# [INFORMATION GIVEN]
^^^^

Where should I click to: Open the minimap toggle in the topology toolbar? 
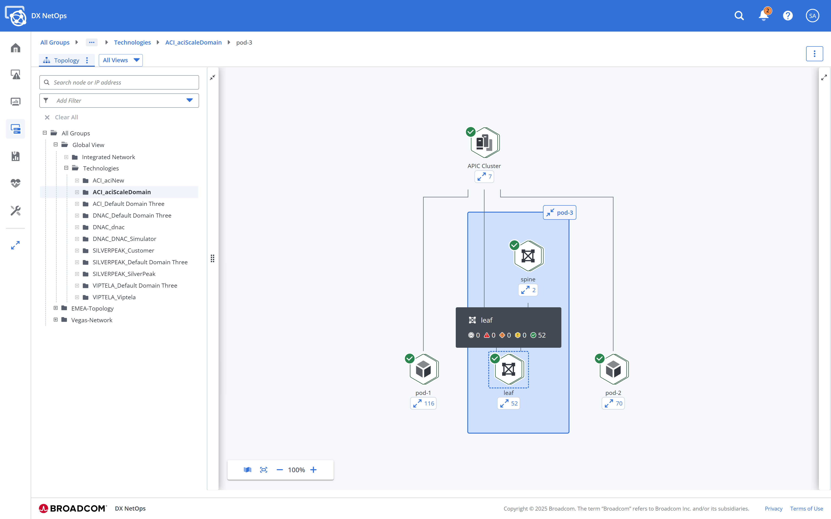[x=247, y=470]
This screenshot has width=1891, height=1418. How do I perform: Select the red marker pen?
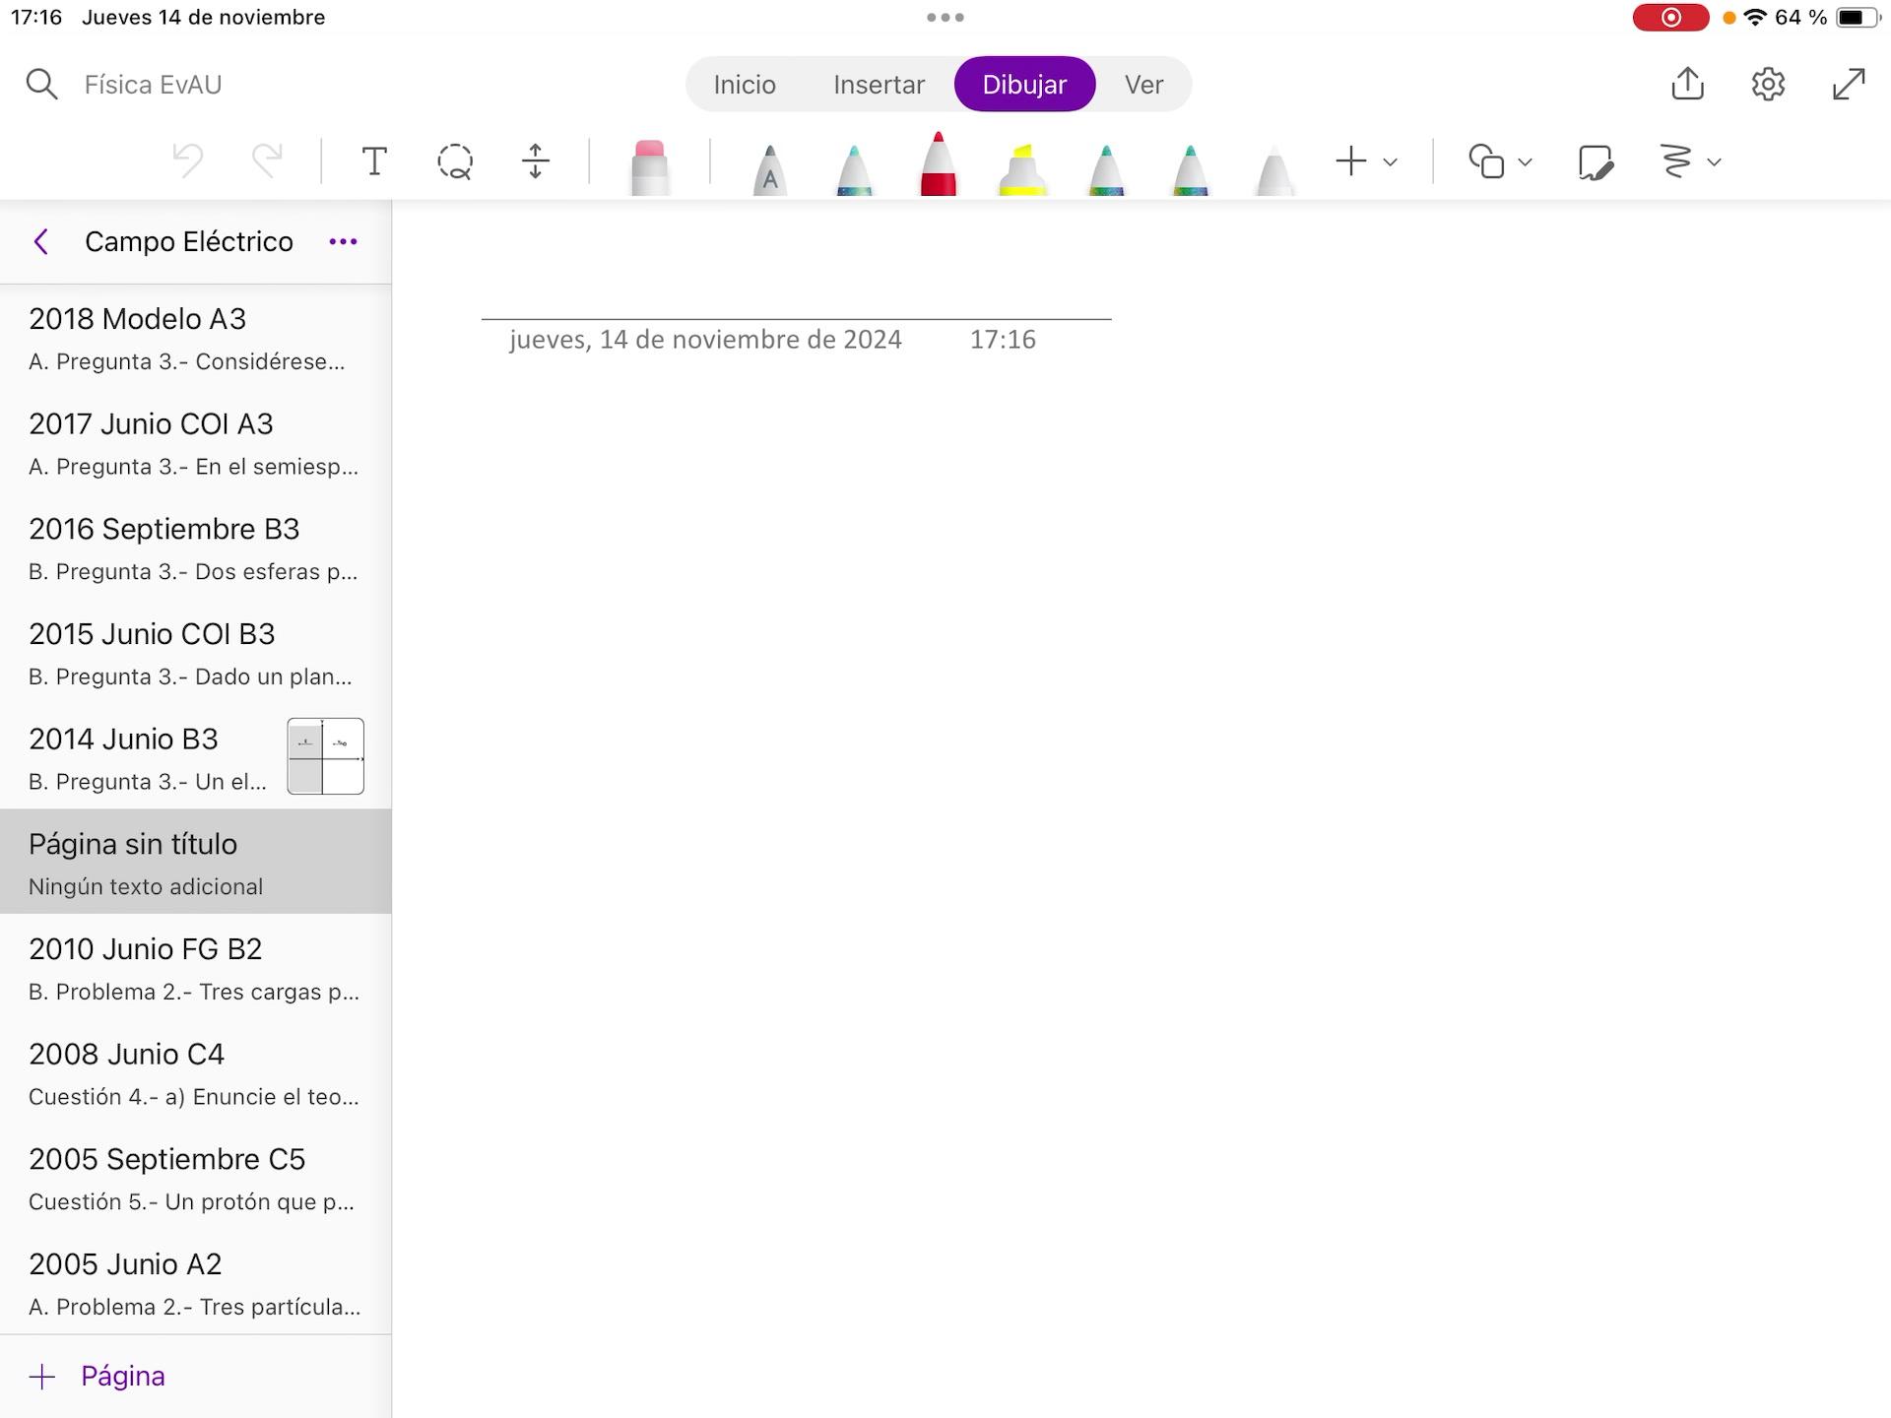tap(938, 165)
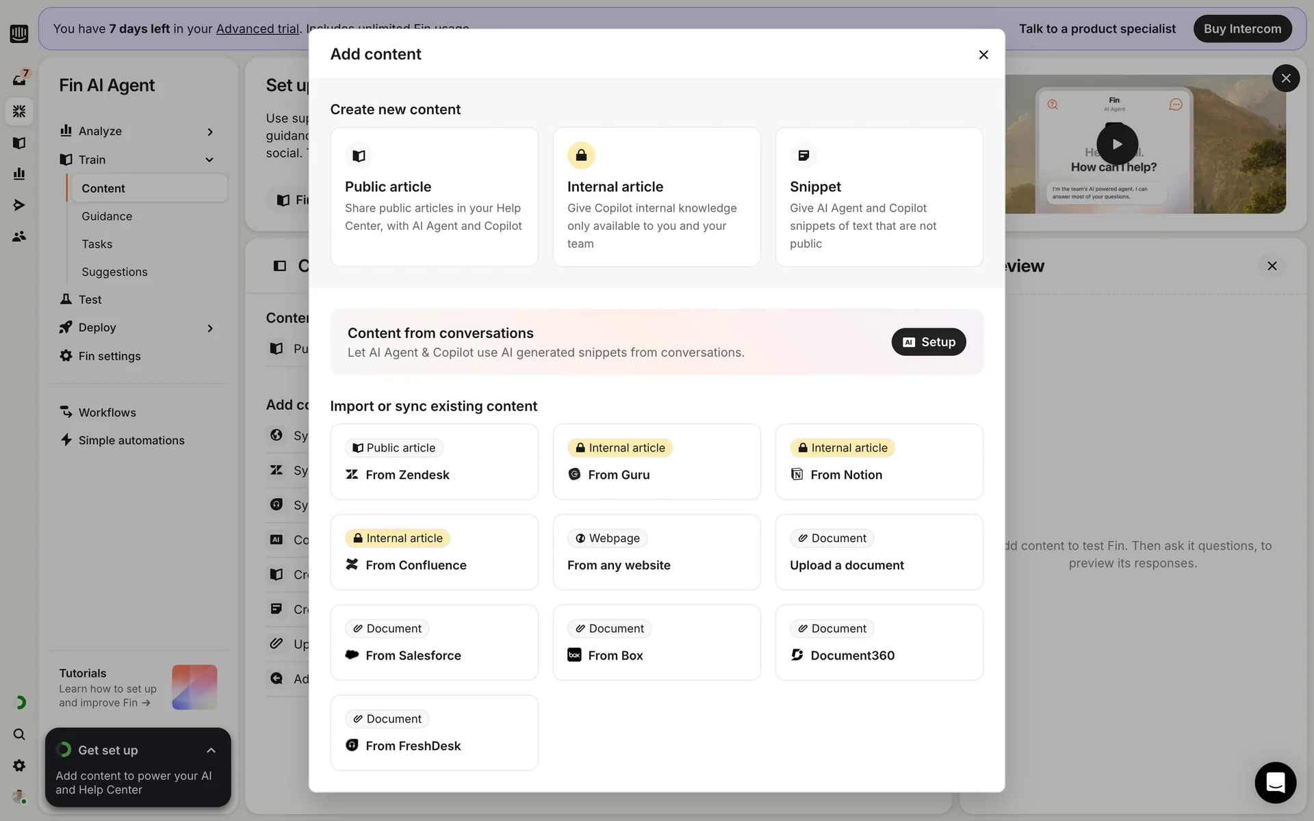This screenshot has width=1314, height=821.
Task: Click the Buy Intercom button
Action: (1242, 29)
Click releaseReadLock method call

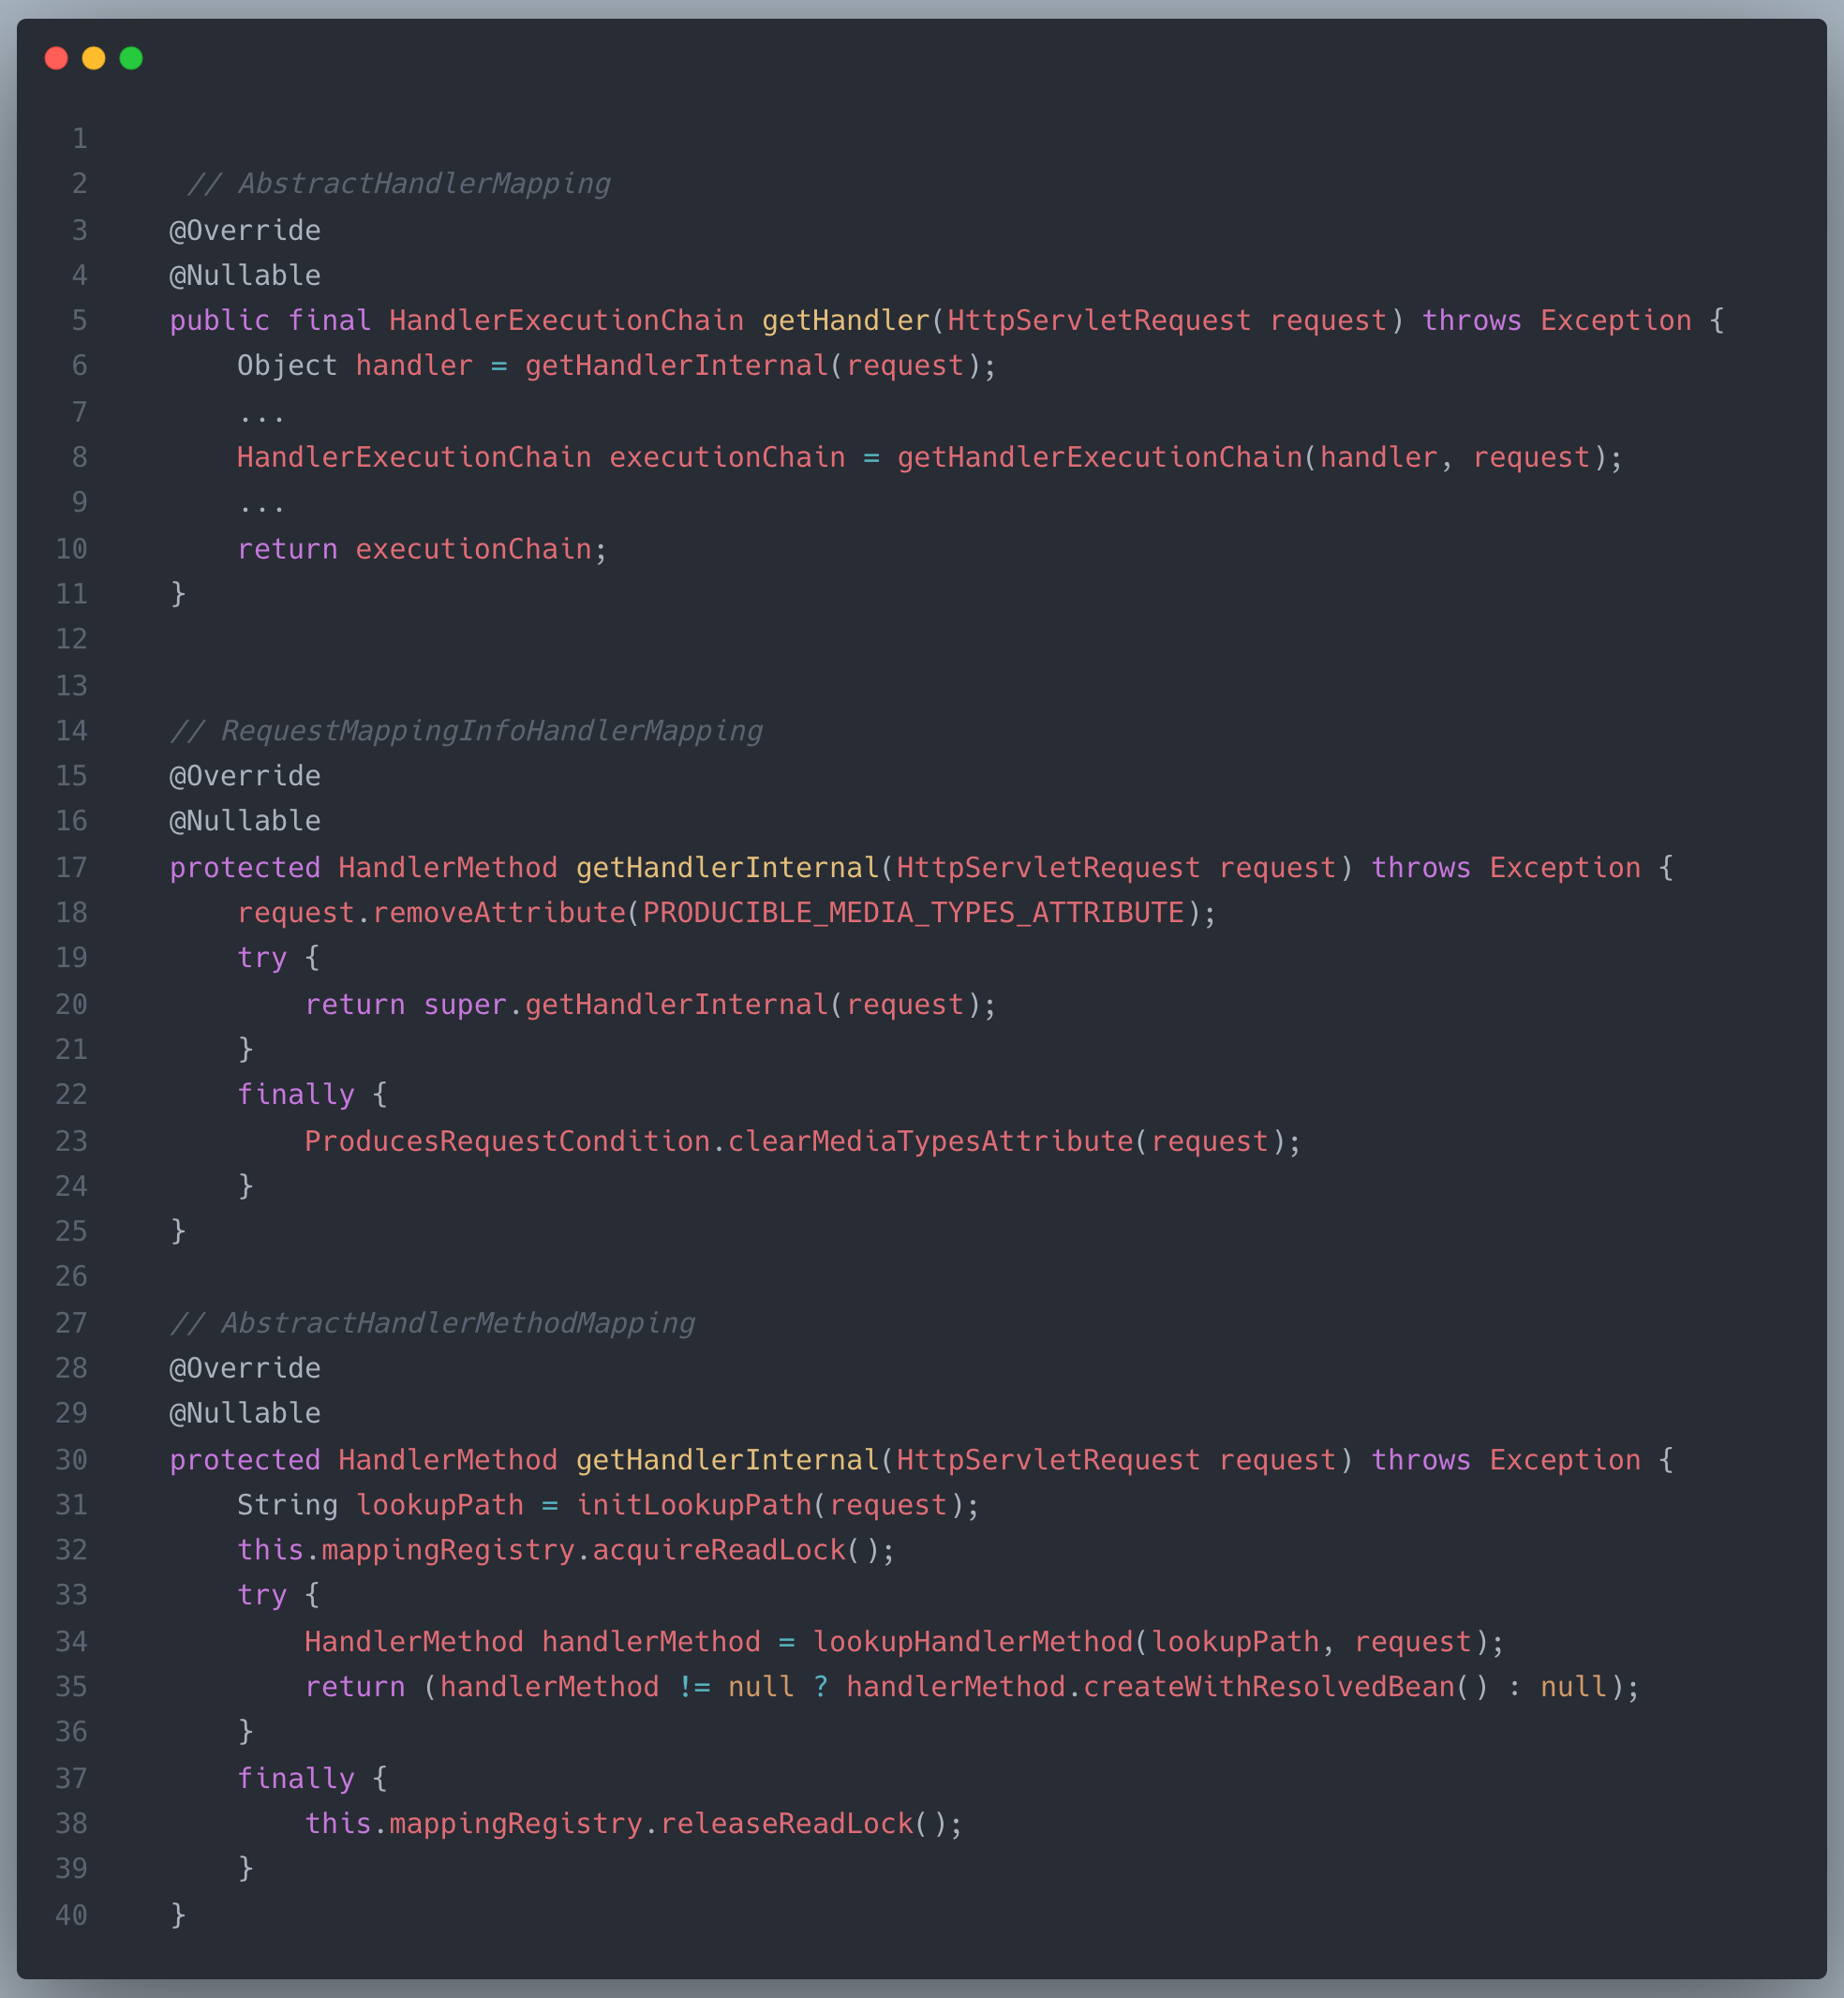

^^^^

# [YOUR ASSIGNMENT]
Transcribe each entry above character for character, omitting pictures.

# [YOUR SOLUTION]
Where should I click to: Open the minimap toggle in the topology toolbar? 
[x=247, y=470]
This screenshot has width=1891, height=1418. How do I perform: Select the red marker pen?
tap(938, 165)
This screenshot has width=1314, height=821.
Task: Click the Buy Intercom button
Action: (1242, 29)
Click releaseReadLock method call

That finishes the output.